Are there some docs about the model output format and how to parse it ?
Hi
I tried deepstream app and it’s working fine. I am trying to run the Resnet10 model separately from DeepStream. I found that output layers from this network are “conv2d_bbox;conv2d_cov/Sigmoid” (according to the config_infer_primary.txt). I want to extract bounding boxes and probabilities from them. But I cannot understand their structure.
Is this information is documented somewhere ?
Or there is a way to use this config outside of deepstream ?
I already looked in the docs and deepstream-app code several times. What I found from there is that we pass the network and it’s configuration to nvinfer plugin. The plugin evaluate the net, parse the results and fill Metadata structure which is the ouput from the plugin.
I am interested in ‘how nvinfer evaluates the ResNet10 model?’ and ‘how it parse the output?’. With this knowledge I will be able to evaluate the model outside of deepstream-app and I can compare results to ours.

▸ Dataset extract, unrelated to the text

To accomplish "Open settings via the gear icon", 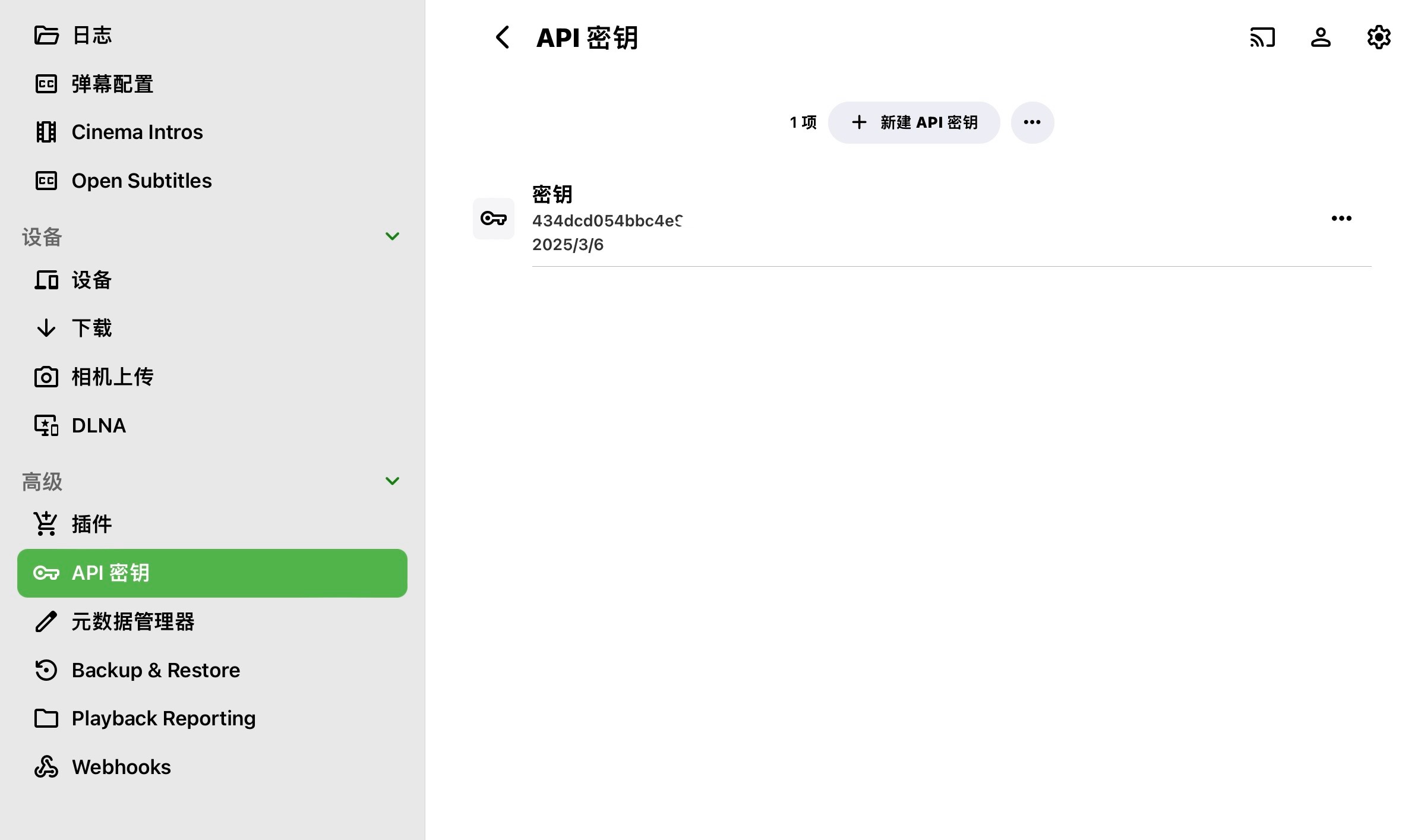I will 1378,37.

From the resnet10.prototxt file we can see that network accept input with shape (batchsize=1, channels=3, height=368, width=640) and the net has 2 output layers. First one is with shape (batchsize=1,4,23,40) and the second one - (batchsize=1,16,23,40). First one probably contains some probabilities/confidences, the second one - bboxes. I don’t know how to parse this 2 output matrices and can’t find any information related to that.
I am new in this area and maybe I am missing something
Instead of trying to evaluate the resnet10 caffe model, I tried different approach. I created very simple gstreamer plugin that extracts information from output metadata of the nvinfer plugin.
In Deepstream 4.0 some of the source code of nvinfer plugin came with the SDK - but it’s not much because it’s is using other closed lib at the end.
If I use the FasterRCNN Caffe model with training for custom classes, instead of resnet10 which the default SKD uses, then how much of a performance improvement can I expect w.r.t the mapping score?
There will be accuracy downgrades if switch to a 4 layer model of the RESNET, but is there a way to profile the output from the pipeline streams?
The resnet10.prototxt files are different in your repository https://github.com/AastaNV/DeepStream and what comes with Deepstream 4.0, I guess the model is upgraded.
My question is that is the parser still valid that is given in your repository for the Deepstream 4.0 resnet10 model.
Actually I want to make python parser for the resnet10 model.